Monday, November 14, 2005

No More Flying Clown Heads

After watching part one of "Category 7" last weekend, I couldn't pass up seeing the conclusion. That flying clown head really made an impression on me. Plus, I wanted to see how Gina Gershon saves the world. You just don't believe it until you see it.

The flying clown head that eats snooty Frenchmen makes a brief appearance during the recap of part one. Of that object I shall say no more.

The confusing subplot involving teenagers getting kidnapped from a bus full of evacuees is explained in a way that actually makes sense, and ties in to another subplot that didn't make sense to me before the connection was made. Basically, the kids are supposed to die in a sort of second coming of Moses's Egyptian plagues. We already had the pyramids destroyed last week, plus frogs and flies in Washington. Why not go after the firstborn?

Last week we learned that FEMA director Gershon's son is romantically involved with the daughter of the scientist who fell out of favor with the feds but whom Gershon brought back secretly to assist with the weather problems. Oh, and that Ms. FEMA and Mr. Scientist were lovers in college. Plus, there's a jerky kid, the son of some other federal employee, trying to muscle in on the happy young couple. Just think of the three kids as Peter Parker, Mary Jane Watson and Harry Osborn, and their interplay will make sense.

The Rovian White House Chief of Staff, played by the same actor who was the Cheneyesque VP in The Day After Tomorrow, returns to represent the Bush Administration. (Can you tell this movie was made by lefties?) He fires the Secretary of Homeland Security, pulls the plug on an impromptu public warning, then finally gets sucked upward into the tornado that shows up to destroy the White House. Sales of kleenex and hand lotion to Democrats skyrocketed.

Randy Quaid, alias Tommy Tornado, spends more time with Shannen Doherty in his funky van. This may very well qualify as "more fun than human beings should be allowed to have". But it pays off for him -- in the end, he not only survives his forays into the eye of the storm, but he gets the girl! For showing us that creepy fat guys can get hot women too, Randy Quaid is one of three characters who earns a HERO label from this reviewer.

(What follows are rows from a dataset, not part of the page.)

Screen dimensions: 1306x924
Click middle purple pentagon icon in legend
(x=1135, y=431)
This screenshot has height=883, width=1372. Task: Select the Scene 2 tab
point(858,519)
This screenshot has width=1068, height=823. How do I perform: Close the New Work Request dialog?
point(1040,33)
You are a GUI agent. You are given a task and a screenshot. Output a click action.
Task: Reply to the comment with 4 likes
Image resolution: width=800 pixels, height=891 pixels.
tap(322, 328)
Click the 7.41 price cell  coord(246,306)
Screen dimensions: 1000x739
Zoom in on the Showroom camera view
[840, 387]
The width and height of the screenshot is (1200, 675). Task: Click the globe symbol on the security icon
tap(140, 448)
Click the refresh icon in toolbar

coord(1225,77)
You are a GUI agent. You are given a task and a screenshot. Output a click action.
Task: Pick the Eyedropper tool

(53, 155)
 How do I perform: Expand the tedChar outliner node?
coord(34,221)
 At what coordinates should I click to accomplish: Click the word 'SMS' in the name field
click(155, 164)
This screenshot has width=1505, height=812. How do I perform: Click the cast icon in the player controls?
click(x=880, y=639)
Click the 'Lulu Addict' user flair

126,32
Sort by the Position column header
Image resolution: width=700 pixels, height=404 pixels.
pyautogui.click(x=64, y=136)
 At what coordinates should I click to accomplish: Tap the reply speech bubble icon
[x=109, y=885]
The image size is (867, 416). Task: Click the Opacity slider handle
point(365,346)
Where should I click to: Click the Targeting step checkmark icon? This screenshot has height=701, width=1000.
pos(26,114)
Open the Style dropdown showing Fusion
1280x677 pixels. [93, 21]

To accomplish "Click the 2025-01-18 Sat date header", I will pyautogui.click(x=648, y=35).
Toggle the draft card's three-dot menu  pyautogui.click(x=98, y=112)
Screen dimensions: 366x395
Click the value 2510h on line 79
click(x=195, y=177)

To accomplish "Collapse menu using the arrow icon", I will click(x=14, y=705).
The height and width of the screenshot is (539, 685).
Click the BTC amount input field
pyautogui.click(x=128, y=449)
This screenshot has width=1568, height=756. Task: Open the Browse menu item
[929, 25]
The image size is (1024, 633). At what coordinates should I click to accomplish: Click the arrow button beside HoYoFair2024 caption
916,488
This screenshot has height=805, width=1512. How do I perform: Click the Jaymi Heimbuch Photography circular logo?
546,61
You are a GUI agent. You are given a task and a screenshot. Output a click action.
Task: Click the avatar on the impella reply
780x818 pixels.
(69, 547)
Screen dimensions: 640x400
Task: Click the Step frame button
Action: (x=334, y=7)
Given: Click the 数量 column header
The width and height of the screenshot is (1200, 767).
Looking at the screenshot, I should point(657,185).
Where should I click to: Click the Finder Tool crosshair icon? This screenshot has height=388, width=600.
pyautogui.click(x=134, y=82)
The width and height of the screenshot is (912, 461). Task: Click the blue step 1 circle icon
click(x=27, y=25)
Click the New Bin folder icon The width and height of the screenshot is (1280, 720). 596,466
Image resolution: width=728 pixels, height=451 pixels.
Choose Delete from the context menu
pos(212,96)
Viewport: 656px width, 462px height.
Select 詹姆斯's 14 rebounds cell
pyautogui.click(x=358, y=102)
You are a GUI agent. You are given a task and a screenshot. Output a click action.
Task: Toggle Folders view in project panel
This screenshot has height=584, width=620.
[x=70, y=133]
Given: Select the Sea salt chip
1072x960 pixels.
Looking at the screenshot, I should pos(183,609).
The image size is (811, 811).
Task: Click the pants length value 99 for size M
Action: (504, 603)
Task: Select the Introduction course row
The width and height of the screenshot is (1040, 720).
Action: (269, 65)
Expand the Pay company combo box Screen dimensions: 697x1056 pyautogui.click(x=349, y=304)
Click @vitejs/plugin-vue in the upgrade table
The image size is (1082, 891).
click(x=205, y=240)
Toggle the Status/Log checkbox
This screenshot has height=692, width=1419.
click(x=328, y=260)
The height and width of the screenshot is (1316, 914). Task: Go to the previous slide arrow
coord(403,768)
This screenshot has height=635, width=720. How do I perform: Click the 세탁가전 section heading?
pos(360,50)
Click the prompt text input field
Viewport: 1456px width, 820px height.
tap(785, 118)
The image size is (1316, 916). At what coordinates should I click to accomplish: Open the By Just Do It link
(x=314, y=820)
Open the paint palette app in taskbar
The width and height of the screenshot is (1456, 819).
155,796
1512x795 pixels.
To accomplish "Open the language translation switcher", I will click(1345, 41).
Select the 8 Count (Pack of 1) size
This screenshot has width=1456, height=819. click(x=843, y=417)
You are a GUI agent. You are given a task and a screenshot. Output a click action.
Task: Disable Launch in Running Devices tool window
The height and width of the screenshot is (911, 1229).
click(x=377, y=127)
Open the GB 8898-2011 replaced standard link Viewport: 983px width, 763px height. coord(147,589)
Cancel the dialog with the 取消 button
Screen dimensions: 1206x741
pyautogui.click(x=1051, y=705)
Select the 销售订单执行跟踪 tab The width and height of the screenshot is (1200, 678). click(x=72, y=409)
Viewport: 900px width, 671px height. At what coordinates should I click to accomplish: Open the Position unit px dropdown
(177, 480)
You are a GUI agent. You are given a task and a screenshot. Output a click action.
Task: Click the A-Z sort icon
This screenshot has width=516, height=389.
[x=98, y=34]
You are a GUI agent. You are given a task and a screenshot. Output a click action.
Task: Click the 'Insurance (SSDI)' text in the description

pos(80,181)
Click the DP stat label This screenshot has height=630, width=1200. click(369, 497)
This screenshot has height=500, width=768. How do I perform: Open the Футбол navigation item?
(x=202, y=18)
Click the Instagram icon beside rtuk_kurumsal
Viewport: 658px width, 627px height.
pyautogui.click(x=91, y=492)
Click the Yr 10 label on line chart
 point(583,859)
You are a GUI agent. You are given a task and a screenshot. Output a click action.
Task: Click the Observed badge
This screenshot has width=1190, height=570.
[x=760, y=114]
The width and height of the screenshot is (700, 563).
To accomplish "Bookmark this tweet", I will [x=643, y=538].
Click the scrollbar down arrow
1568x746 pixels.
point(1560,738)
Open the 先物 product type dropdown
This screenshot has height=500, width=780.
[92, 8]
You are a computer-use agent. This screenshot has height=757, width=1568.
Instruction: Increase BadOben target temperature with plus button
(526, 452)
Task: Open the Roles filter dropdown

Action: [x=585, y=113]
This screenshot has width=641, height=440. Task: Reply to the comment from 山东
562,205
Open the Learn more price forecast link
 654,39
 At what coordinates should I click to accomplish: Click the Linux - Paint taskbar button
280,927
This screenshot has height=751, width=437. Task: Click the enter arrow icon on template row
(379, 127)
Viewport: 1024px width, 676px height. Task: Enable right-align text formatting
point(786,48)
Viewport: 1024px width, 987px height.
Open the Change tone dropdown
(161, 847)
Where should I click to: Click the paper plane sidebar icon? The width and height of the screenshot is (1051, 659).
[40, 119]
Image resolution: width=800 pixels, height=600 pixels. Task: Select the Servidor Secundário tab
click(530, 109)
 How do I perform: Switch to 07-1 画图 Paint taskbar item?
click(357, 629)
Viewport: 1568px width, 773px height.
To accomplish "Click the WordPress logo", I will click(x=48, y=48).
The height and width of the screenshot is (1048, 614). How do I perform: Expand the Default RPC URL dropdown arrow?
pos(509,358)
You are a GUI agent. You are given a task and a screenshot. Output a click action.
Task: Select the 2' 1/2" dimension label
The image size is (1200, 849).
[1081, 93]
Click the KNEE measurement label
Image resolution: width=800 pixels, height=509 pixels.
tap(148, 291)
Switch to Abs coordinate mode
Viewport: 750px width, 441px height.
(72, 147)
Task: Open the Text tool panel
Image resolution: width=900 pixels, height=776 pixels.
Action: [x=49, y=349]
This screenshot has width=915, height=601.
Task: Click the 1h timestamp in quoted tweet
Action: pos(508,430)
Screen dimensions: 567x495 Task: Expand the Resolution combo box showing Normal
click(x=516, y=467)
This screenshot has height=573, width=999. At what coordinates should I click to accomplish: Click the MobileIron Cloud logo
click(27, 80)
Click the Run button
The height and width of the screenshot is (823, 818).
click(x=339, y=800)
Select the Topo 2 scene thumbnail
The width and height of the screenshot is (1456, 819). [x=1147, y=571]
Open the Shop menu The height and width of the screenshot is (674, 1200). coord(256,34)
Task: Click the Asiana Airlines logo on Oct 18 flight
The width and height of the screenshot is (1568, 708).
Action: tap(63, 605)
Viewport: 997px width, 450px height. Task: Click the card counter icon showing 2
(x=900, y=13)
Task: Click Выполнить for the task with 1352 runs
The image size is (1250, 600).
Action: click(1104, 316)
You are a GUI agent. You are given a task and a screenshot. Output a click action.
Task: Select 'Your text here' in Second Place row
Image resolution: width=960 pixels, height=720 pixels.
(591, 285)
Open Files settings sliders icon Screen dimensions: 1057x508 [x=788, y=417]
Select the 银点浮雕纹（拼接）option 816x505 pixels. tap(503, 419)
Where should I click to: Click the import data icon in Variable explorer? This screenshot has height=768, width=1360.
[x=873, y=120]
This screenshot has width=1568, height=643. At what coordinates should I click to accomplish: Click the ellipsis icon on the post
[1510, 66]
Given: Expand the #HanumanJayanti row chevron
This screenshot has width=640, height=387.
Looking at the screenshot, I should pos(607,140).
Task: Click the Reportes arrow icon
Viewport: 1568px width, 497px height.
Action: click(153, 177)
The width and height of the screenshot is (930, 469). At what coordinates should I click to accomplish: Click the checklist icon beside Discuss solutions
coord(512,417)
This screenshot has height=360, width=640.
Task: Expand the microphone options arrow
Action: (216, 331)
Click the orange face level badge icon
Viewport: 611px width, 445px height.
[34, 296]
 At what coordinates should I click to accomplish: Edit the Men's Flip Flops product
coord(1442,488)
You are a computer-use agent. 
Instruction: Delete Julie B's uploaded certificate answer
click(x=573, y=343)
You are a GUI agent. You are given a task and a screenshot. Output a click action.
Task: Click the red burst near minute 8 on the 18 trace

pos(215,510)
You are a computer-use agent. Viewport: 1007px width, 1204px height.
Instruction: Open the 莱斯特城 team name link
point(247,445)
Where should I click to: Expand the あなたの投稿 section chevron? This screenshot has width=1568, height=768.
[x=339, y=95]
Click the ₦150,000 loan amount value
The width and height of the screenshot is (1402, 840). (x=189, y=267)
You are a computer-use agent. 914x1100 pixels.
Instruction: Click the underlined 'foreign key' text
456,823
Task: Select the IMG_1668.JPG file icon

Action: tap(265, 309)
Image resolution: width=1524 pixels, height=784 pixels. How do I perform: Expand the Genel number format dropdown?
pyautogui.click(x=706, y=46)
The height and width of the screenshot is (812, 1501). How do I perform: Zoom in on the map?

In addition to the CheneyRove actor and a stormtracking Quaid brother, a third obvious homage to (or ripoff of) The Day After Tomorrow is the junior partner of the discredited scientist who goes ga-ga for the no-nonsense Asian babe who works for the feds. (Did these movies start from the same plot treatment?) She literally lets her hair down when the two of them are alone and she has to rescue him from a catwalk high atop a stage in the theater that houses their office. After the two of them (and the rest of the world) are safe, she calls him cutie, kisses him, and talks about something called a "Japanese rope trick". That last bit worried me, but it was during the ten o'clock hour so I guess it was alright. For getting his girl, along with the gratuitous rope trick reference, junior scientist is HERO number two.

Gina Gershon and her discredited scientist former lover get everyone to turn down the power, which cools the city and causes the coverging twin nightmare storms to dissipate. But neither of these are deserving of the third award for heroism in the face of inane plot devices. He gets his wife and daughter back. Yippee. FEMA Gina gets her son back, her conniving politician daddy in the Robert Wagner mask singlehandedly saves Europe, and she ends up making what is effectively a FEMA commercial. Somewhere, there are Moonbats hoping that this movie makes people think. Well, it make me think, but not about the wonderful and unlimited possibilities of federal management in times of disaster. It made me think that Ms. FEMA blew her chance to be named third and final hero of the film by being a shill for big government.

Nope, in a surprise twist ending, HERO aware number three goes to...Harry Osborn! Yep, the obnoxious daddy's boy who kept picking fights with Peter Parker FEMAson for no apparent reason had an epiphany that changed his whole attitude. During a one-on-one scuffle with an armed kidnapper, Harry falls from a catwalk and breaks his leg, which forces him to lie prone on the ground for much of the last hour of the movie. He is stuck there with a deadly storm raging outside and heavily armed thugs looking for him inside. Just when he thinks no one is going to rescue him, he spies her....FEMA Gina. More to the point, he sees her lips, shoulders and cleavage rushing towards him. That'll make a teenage boy mature in a BIG hurry. After the rescue party carries him outside and sets him on the ground, Harry tells Peter than they can be friends now, and not just because of their shared experience as kidnap victims. "Your mom is really hot...and totally available!" He's going to start hanging around with some kid he can't stand just to get closer to the other kid's attractive divorced mother. Anyone who has ever been a teenage boy recognizes Harry Osborn as the real HERO of this movie.

If only it had stopped there instead of after the FEMA commercial, I would have been much happier with the ending. Will this movie produce a sequel? I look forward to "Category 10: Earth Goes All Krypton On Us".